Set in London in the 1920s, Rebecca Hall is a famed author and debunker of all things allegedly paranormal. She is visited by Dominic West, a teacher at a boys’ boarding school, who requests she visit the school and investigate the bizarre goings on there. Apparently a boy once died there in mysterious circumstances, and the ghost of the boy has turned up in school photographs, and may have even caused the death of another boy most recently. Hall agrees, and although she initially dismisses things as a childish prank, things escalate to a point where Hall isn’t quite so sure that the place isn’t haunted. Imelda Staunton plays the school’s matron who seems to know more than she’s letting on.
Directed and co-written by cinema debutante Nick Murphy (who comes from a background in British TV), this British ghost story is something in the like a combination of “1408” and “Downton Abbey”. Remarkably, the combination proves entertaining to someone like me who would never watch anything like “Downton Abbey”. I loved the Orson Welles version of “Jane Eyre”, however, so that might’ve helped (West’s character is rather Rochester-esque), and the idea of a ghost story set in a 1920s London boarding school is pretty irresistible to me. A boys’ boarding school seems ripe for all kinds of sinister activity, and this place is definitely the doomiest (a word I just invented) and gloomiest place on Earth, it seems. And that’s before we get to any otherworldly spectres.
This film wasn’t quite horrific enough for me, but it’s still pretty solid. Rebecca Hall, a polarising figure in some circles for gossipy personal issues that are both speculative and irrelevant, is so luminescent here that one wonders whether she’s a ghost herself. Her presence here as a cynic is so cool, calm and collected for the most part that it proves a real asset towards the end. She’s a seriously underrated actress in my view and I have absolutely no idea why she is not a huge star yet. Imelda Staunton, meanwhile, is perfect for her role too, immediately having you worried.

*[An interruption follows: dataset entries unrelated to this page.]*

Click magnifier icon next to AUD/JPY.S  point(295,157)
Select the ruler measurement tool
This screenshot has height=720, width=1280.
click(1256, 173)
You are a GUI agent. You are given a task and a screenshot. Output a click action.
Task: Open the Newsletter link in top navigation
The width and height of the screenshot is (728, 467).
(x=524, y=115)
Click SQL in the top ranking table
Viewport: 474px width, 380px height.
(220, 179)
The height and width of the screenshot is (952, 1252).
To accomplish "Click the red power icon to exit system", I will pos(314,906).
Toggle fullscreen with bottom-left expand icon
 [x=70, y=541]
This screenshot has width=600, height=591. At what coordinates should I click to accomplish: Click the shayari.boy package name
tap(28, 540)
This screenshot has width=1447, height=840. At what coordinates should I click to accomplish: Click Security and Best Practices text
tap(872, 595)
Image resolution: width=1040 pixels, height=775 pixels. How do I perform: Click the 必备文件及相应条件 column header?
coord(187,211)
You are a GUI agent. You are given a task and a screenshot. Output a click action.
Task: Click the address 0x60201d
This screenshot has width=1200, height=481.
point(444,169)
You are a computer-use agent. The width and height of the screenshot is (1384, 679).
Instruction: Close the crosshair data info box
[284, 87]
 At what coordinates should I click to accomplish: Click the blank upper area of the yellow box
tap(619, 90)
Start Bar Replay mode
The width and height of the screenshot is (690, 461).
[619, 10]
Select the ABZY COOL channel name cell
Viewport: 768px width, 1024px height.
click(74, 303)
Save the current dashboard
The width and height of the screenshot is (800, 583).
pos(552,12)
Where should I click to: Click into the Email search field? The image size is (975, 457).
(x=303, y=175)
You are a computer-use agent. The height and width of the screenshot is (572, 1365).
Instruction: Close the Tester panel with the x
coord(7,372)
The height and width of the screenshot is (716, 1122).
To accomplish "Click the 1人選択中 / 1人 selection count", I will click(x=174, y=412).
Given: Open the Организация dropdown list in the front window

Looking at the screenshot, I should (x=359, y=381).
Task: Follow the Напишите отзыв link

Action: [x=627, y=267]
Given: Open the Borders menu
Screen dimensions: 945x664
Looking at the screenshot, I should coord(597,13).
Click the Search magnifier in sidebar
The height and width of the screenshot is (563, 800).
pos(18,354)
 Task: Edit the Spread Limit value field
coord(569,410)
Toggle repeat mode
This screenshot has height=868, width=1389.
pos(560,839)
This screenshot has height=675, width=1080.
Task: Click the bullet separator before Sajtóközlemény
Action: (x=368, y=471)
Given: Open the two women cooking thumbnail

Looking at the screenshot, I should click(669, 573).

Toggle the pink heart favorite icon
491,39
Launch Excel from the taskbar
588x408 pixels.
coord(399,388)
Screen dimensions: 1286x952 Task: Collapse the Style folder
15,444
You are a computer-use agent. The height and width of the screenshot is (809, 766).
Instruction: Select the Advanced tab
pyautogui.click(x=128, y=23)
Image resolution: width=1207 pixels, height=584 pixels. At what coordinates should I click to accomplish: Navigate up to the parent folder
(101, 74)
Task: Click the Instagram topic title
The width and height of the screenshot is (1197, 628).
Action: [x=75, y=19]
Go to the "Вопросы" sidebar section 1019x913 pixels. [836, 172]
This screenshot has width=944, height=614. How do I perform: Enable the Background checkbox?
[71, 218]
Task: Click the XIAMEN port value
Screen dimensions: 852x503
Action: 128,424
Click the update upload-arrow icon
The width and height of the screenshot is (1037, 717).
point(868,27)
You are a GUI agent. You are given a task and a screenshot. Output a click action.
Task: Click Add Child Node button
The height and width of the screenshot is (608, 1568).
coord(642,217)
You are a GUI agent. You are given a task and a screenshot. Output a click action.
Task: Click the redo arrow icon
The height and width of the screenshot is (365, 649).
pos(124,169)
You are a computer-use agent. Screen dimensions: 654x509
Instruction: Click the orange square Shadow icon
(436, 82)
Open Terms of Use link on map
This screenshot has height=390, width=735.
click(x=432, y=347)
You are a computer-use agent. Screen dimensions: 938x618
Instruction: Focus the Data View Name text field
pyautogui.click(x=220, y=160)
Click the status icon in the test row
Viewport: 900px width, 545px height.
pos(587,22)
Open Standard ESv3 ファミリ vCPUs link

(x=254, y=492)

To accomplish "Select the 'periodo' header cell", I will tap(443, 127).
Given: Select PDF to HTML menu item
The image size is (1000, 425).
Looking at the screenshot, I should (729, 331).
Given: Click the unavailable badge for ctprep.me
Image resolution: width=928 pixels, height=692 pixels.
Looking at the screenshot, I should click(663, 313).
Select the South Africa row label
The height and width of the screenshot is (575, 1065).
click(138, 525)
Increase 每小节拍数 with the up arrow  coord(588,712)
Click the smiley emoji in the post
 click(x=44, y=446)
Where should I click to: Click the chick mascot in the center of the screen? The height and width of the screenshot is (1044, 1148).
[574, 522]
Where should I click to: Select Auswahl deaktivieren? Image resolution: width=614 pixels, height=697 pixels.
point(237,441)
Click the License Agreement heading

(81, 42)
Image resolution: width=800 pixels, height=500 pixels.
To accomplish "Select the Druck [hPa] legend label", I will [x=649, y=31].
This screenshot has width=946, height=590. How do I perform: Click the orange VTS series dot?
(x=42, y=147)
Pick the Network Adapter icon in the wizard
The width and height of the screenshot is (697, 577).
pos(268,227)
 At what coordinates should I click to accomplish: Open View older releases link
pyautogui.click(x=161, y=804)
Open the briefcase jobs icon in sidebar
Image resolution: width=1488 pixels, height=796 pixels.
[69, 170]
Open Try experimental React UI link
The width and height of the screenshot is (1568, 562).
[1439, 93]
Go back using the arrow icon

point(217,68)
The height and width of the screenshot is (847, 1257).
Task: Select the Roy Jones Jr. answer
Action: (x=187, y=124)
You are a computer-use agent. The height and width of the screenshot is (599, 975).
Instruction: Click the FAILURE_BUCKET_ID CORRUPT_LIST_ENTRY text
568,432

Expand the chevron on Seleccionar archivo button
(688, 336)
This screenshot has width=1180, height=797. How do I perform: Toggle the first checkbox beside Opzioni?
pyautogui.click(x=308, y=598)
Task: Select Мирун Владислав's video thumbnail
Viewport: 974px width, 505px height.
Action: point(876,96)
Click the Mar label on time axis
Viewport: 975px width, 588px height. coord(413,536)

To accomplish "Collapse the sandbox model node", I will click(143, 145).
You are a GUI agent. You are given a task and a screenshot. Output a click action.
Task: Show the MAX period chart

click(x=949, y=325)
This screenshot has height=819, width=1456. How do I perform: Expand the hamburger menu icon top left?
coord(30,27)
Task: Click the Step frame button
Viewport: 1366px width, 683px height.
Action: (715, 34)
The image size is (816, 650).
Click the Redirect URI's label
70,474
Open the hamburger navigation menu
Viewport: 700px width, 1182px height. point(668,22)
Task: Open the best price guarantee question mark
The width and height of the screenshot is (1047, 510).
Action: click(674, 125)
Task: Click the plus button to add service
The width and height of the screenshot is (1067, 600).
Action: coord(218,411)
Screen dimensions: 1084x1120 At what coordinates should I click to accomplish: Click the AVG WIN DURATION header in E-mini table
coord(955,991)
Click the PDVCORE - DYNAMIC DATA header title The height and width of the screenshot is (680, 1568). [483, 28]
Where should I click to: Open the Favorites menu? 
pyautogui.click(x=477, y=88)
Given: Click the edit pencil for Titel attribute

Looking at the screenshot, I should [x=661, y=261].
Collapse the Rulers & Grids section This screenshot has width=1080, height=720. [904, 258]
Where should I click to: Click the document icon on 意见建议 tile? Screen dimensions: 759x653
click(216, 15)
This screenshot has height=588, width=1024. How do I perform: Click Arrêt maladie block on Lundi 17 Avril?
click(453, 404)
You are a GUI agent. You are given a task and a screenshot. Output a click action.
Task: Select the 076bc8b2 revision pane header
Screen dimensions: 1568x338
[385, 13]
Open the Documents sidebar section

I also didn’t guess the film’s final two twists, though I perhaps should have, and the ending will have you getting into arguments with people, for sure. So Murphy and co-writer Stephen Volk (“Gothic”, “The Guardian”) earn marks for keeping me guessing and thinking throughout. Although mostly set indoors, the film offers some really nice scenery too, when given a chance, some rather creepy, dark tree branches for instance.
OVERALL SUMMARY
If you’re one of the two people who liked “An American Haunting” (I’m not the only one, right?), imagine that movie done as a BBC drama, and you’d come close to what this film is like. I would’ve appreciated less drama and more overt horror, but I liked this film nonetheless.